St. Jude, on the other hand, has big company expense budgets. It'll spend about $700 million this year on research and development and has the capital to make acquisitions of interesting technologies or start-up companies. It just announced one, the purchase of a small company, NeuroTherm, for about $200 million.

Growth through new product innovation may not come as easily as it once did, Heinmiller said, but "we come from the perspective that we have plenty of opportunities. It's really about execution."

It wants to be the go-to player for products used to treat a handful of conditions that cost a lot to treat or control. A great example is atrial fibrillation, a rhythm problem with the heart that gets more common as people age. St. Jude sells catheters and other products for a treatment called ablation.

"We've got such a strong, comprehensive, broader than anybody else atrial fibrillation program," CEO Dan Starks said on the conference call last Wednesday, when Morgan Stanley's analyst asked whether he now feels pressure to get a lot bigger. "You can just see how all of this makes us a very interesting key partner who has earned a seat at the table in an environment of health care reform."

He wryly noted that St. Jude competes head-to-head with Johnson & Johnson in this market, and customers never seem to ask St. Jude about the availability of surgical sutures.
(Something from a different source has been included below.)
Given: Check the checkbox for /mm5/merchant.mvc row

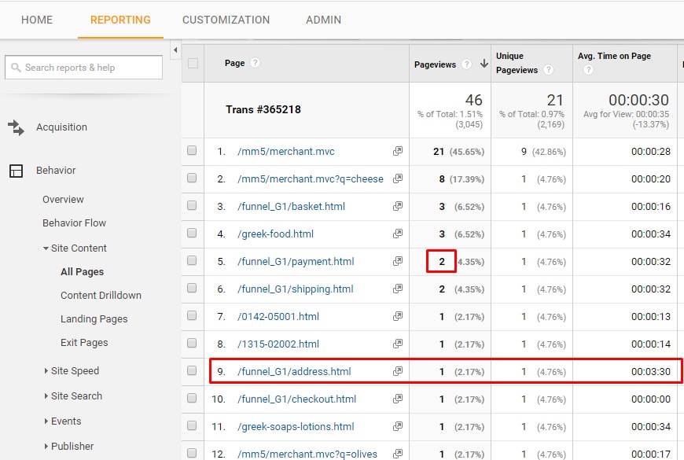Looking at the screenshot, I should tap(191, 151).
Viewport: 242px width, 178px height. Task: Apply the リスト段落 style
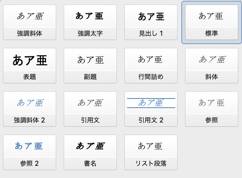coord(151,152)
St. Jude hasn't just faced questions about consolidation in its industry, of course, it's also had to explain that it's not planning to pick up and move to Europe, now that Medtronic plans to end up an Irish-registered company for tax reasons.
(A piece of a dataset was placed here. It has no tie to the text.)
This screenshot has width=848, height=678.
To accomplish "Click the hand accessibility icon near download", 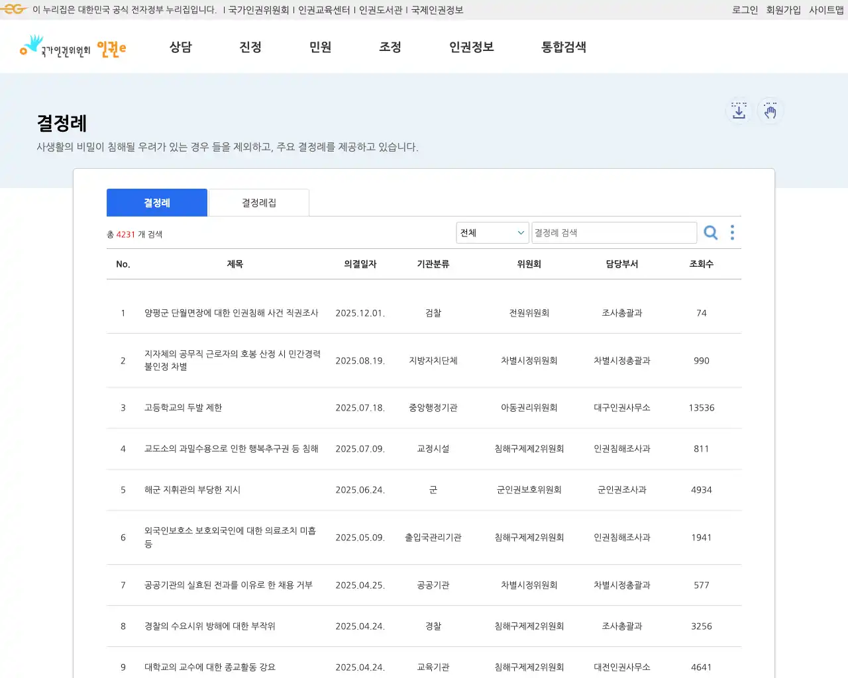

These corporate inversions, when a U.S. company ends up reincorporating in a lower-tax-rate European jurisdiction, have become almost common. It's what's kept Medtronic's deal in the headlines since mid-June.

St. Jude's effective tax rate in the just announced quarter was 18 percent, vs. the 35 percent statutory U.S. rate. It's lowered its tax bill largely by moving manufacturing and other operations outside the U.S., where statutory tax rates are lower.

That common strategy also tends to leave undistributed profits piling up abroad that could be subject to U.S. tax, in addition to the taxes already paid abroad, when the company brings the profits back home.

St. Jude has about $1.6 billion in cash as of its most recent quarter end, pretty much all of it outside the United States. St. Jude reminded its investors and analysts in last Wednesday's call that it plans to get some of that cash back home early next year.

So St. Jude doesn't see much sense in doing a corporate inversion. That almost certainly hasn't kept investment bankers from banging on St. Jude's door, anxious to pitch their list of targets for a deal that would get St. Jude's corporate registration over to Europe.

It's an easy pitch to make. Stock valuations are high. Money is as cheap to borrow as it's ever been. The securities analysts suddenly appear to be more forgiving about any short-term dip in reported earnings-per-share as a result of a big acquisition.

St. Jude isn't all that interested.

"We want to keep ourselves in the position of where we don't have to do anything," Heinmiller said. "We don't have a tax problem. We don't have a balance sheet problem. We're not looking at the world where we at St. Jude Medical have to do a transaction or otherwise we are disadvantaged somehow."

Besides, he added, when talking about big cross-border mergers, "there's just a ton of risk."